Last week I had lunch with some friends. We moaned about Copenhagen prices, discussed the pros and cons of a liquid lunch and made plans to do drinks soon so that we could get more in the er…spirit of things without having to worry about picking up the kids from school. Inevitably the conversation turned, as it almost always does among a group of expats, to that old chestnut of a question:
“So…..how much longer are you going to be here?”
Sometimes when you’re an expat, especially one who has been stationary for a few years, life starts to resemble a Clash song. And while London Calling surely fits someone’s future plans, in many cases, it’s more Should I Stay or Should I Go?
There are certain expat postings which have an expiration date built in. Before you put your tray tables away and your seat in an upright position you know when you’ll be leaving. In a way, I think they’re lucky.
There are other expats who are beholden to the whims of the economy, to tax issues or visas limitations. Some get pushed out by nothing more exciting than good old-fashioned cost of living. Some worry about aging family members back home or the right time to move the kids. Whatever the reasons, many of us find ourselves caught in what I call Expat Limbo.
Expat Limbo is that special place just above hell when you’re forced to start seriously contemplating the next few years. Expat Limbo is when you could stay, but then again… you could go. You could move on, move home. You could take another posting. Or you could just stay put. The result is often a never-ending loop of what ifs.
What if we left now, took the first job that came up that gets us home…or what if we stay?
What if we stay another year and then move home…or what if we stay another year and go somewhere else?
What if we take another assignment for two years and then go home…or what if we take another assignment and the kids are the wrong age to move schools?
What if we take another assignment for two years, squeeze one more two-year jaunt in there after that, and then go home…or what if we just stay here?
What if we just bury our heads in the sand because it’s too complicated to figure out?
It’s enough to make your head spin. You get all Excel about the whole thing, making lists, creating spread sheets that factor in the considerations: job security, pensions, leaving behind what has become familiar, saying goodbye to friends, the thought of leaving behind a life you’ve invested in to start somewhere fresh, even if that somewhere is home.

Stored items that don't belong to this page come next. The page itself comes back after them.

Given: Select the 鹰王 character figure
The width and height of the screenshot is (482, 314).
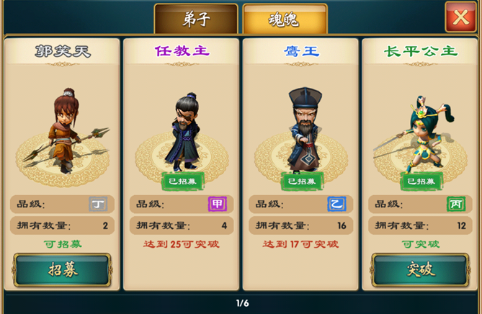Looking at the screenshot, I should [x=304, y=130].

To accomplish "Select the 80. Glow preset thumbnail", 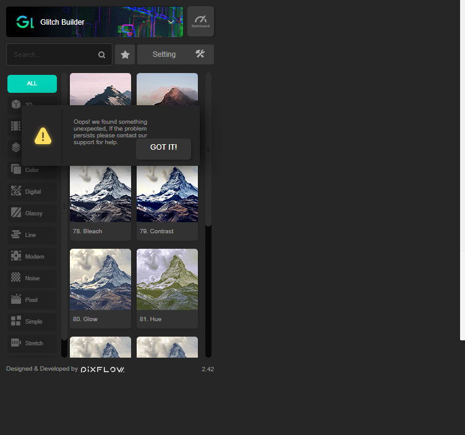I will 100,280.
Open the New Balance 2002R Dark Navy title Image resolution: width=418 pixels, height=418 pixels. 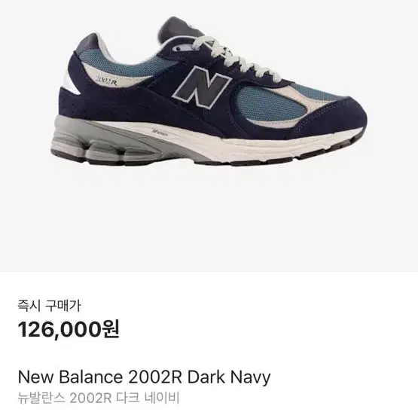click(144, 377)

School is a huge factor for many of us. For some there are exams to sit to insure places even if you don’t know where you’re going to be or when. There is the agonizing ‘is it going to be easier to move your kid at the beginning of a ‘big’ year, say the start of middle school or high school, or does it not make a whit of difference’ question. There are private vs. public, IB vs. Non-IB, international vs. local issues to contend with. There’s the time of year, school years and cut offs dates that change depending on what hemisphere you’re going to. And that’s taking one child into consideration and assuming there are no special considerations to consider.
The truth is, there’s no easy way to do it unless your kids are young enough not to have started school, old enough to have finished, or you are on the list for Hogwarts.
When you’re in Expat Limbo you can’t make any concrete plans until the contract is signed. What seems like a sure thing often has more holes than a sieve. At the same time, you need to be prepared, so you do your due diligence, rate your research, start making enquiries. You get excited…then a deal falls through. You have a prospect you know would be a brilliant career but well….Bulgaria? You never really fancied Bulgaria, though you’ve heard it’s lovely in the spring. Maybe you’re not so secretly happy when it doesn’t happen even if it would have meant a promotion and the acquisition of a household staff.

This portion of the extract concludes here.